_Activity_
Transcribe exactly the lines below that begin at the line with "Viewport: 913px width, 543px height." and stop after the line with "Expand その他のゲーム other games list", leaving out every picture.

*** Data ***

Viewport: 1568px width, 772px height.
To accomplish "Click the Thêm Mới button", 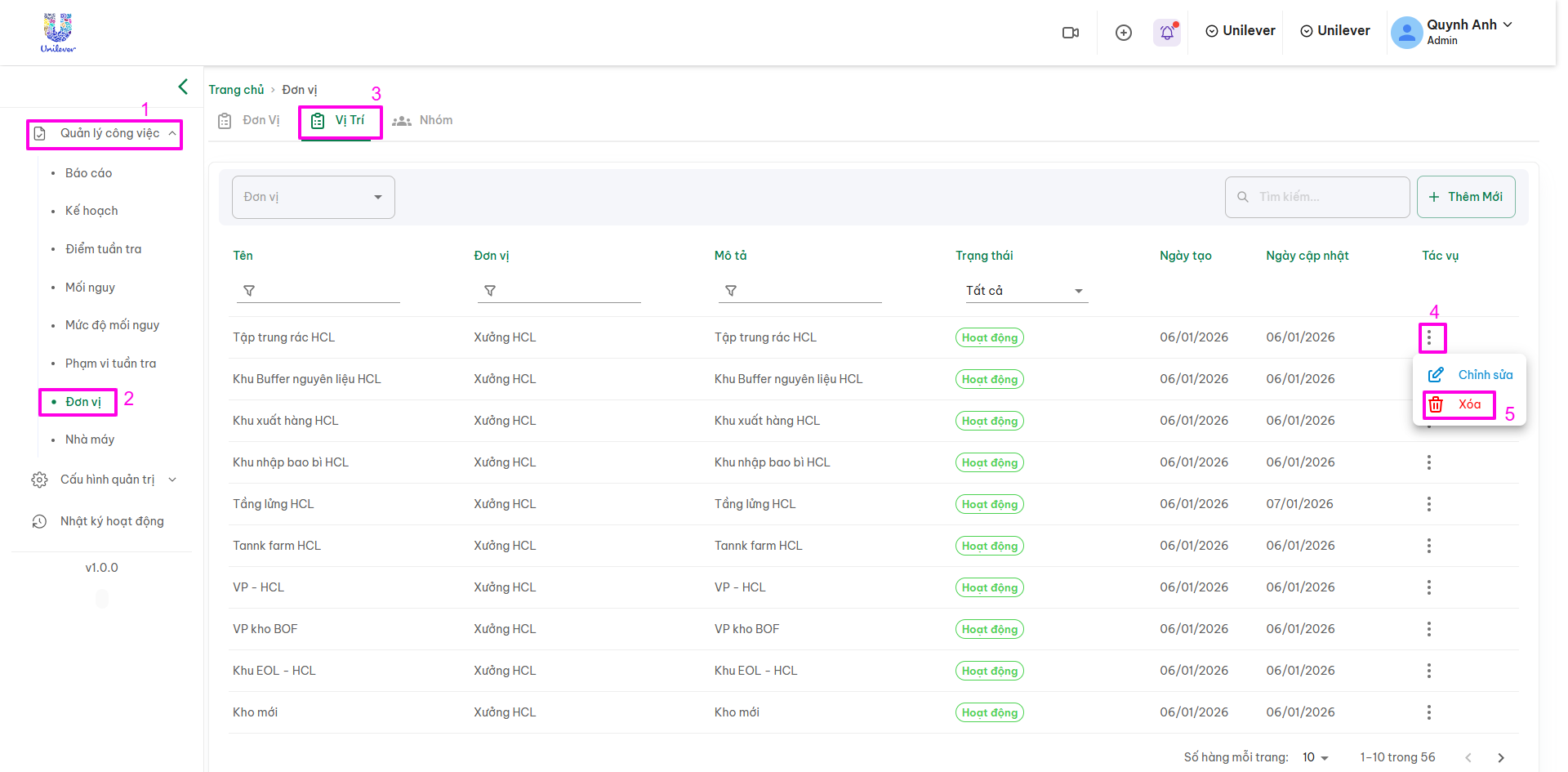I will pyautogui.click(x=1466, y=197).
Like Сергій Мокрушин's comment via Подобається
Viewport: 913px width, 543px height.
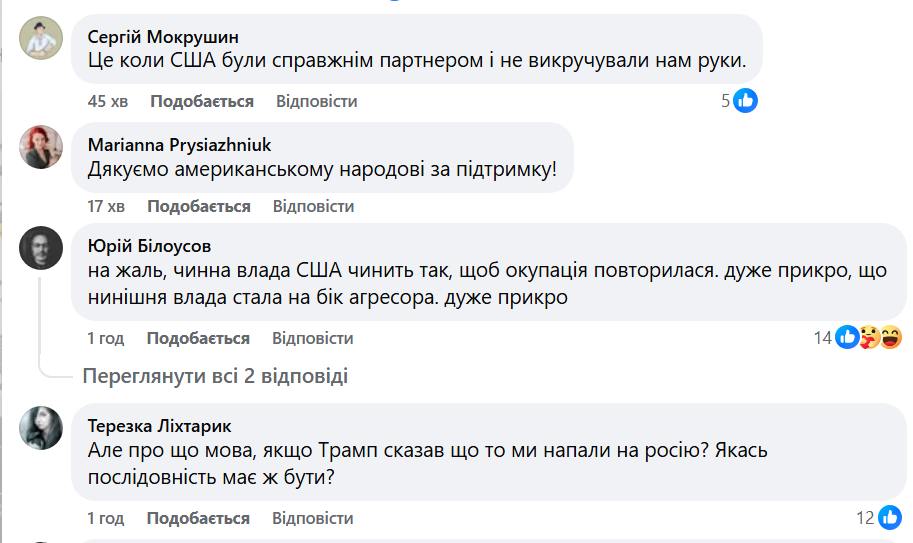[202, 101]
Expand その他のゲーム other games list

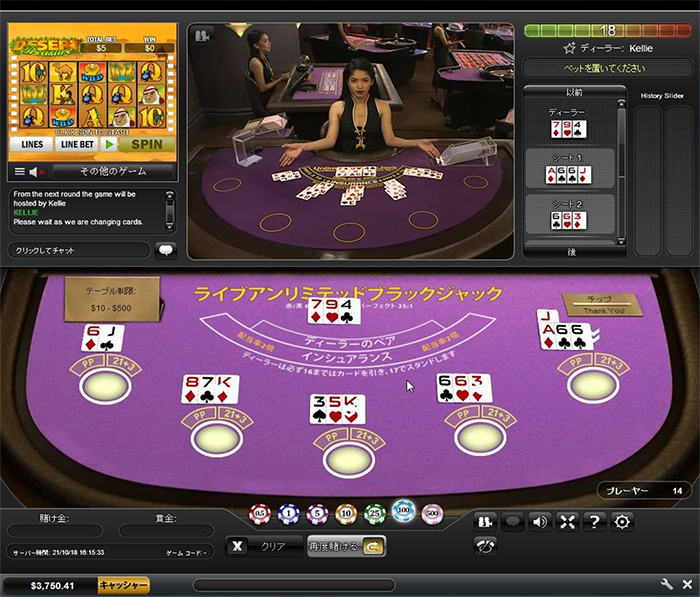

*** End of Data ***
*** Data ***

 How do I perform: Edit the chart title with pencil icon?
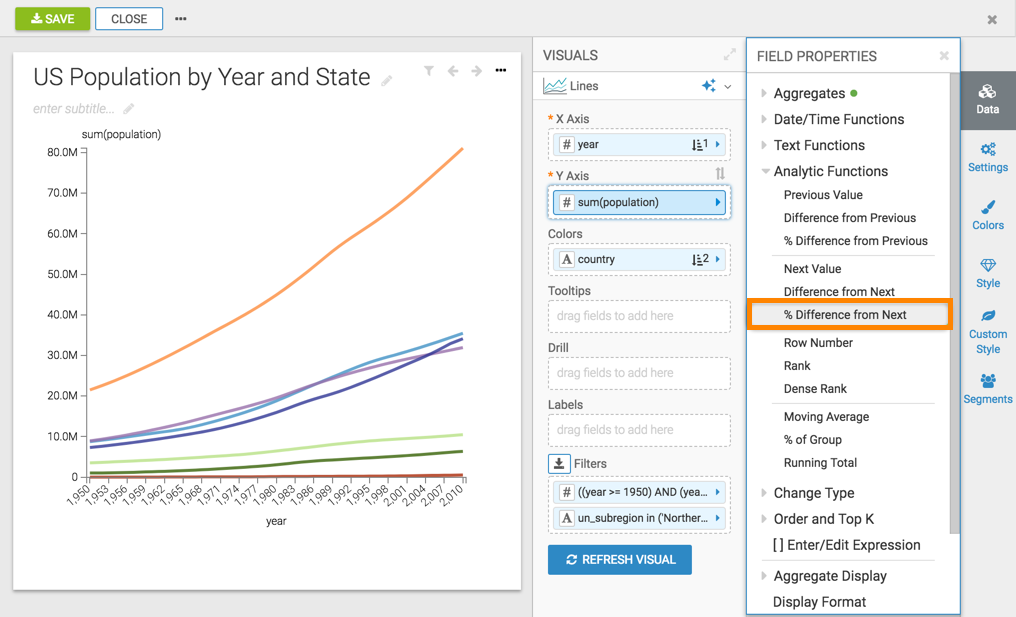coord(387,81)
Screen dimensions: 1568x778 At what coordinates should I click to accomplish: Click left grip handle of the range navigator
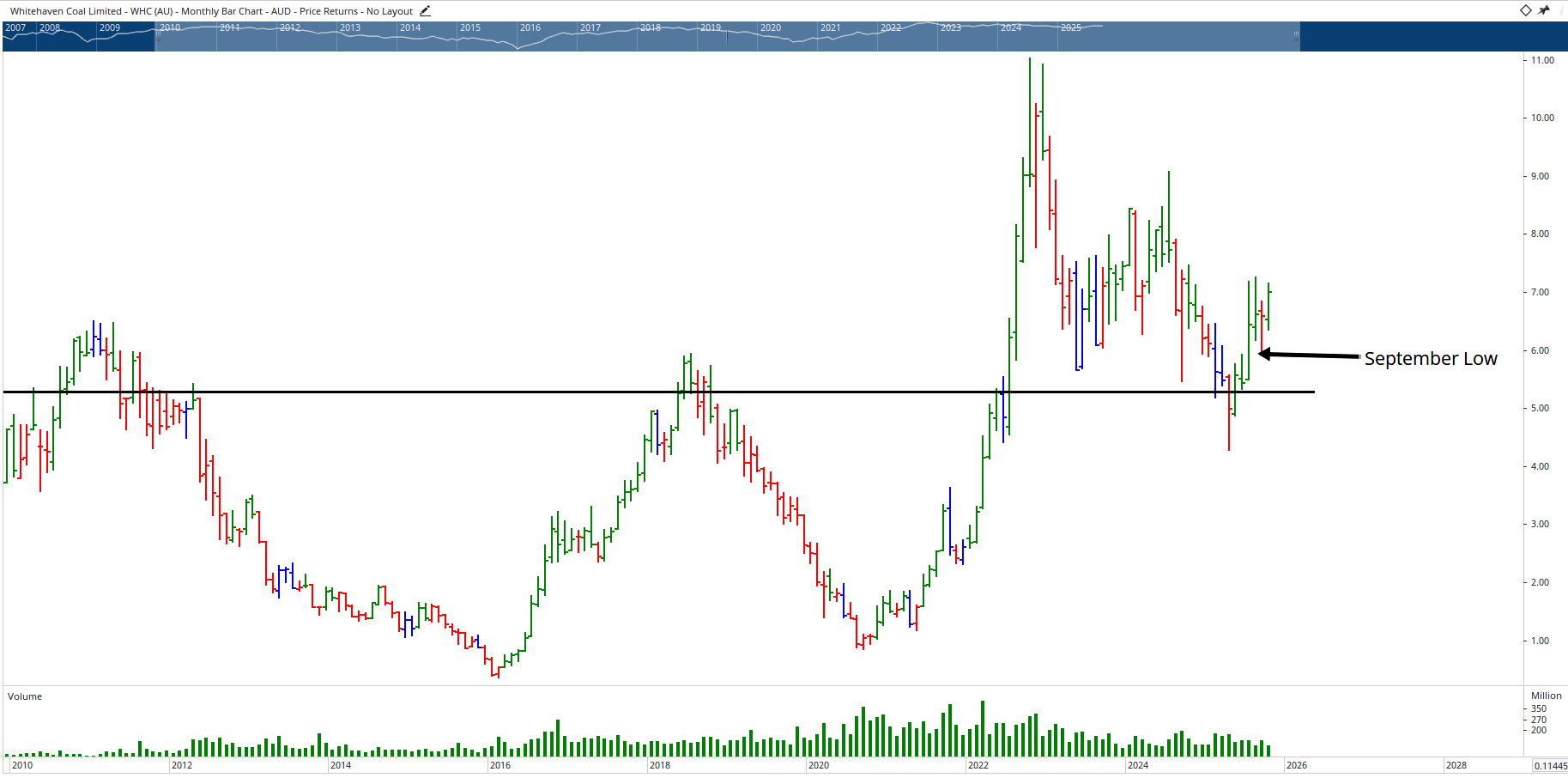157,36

*** End of Data ***

_Written response_
Viewport: 913px width, 543px height.
[202, 101]
Expand その他のゲーム other games list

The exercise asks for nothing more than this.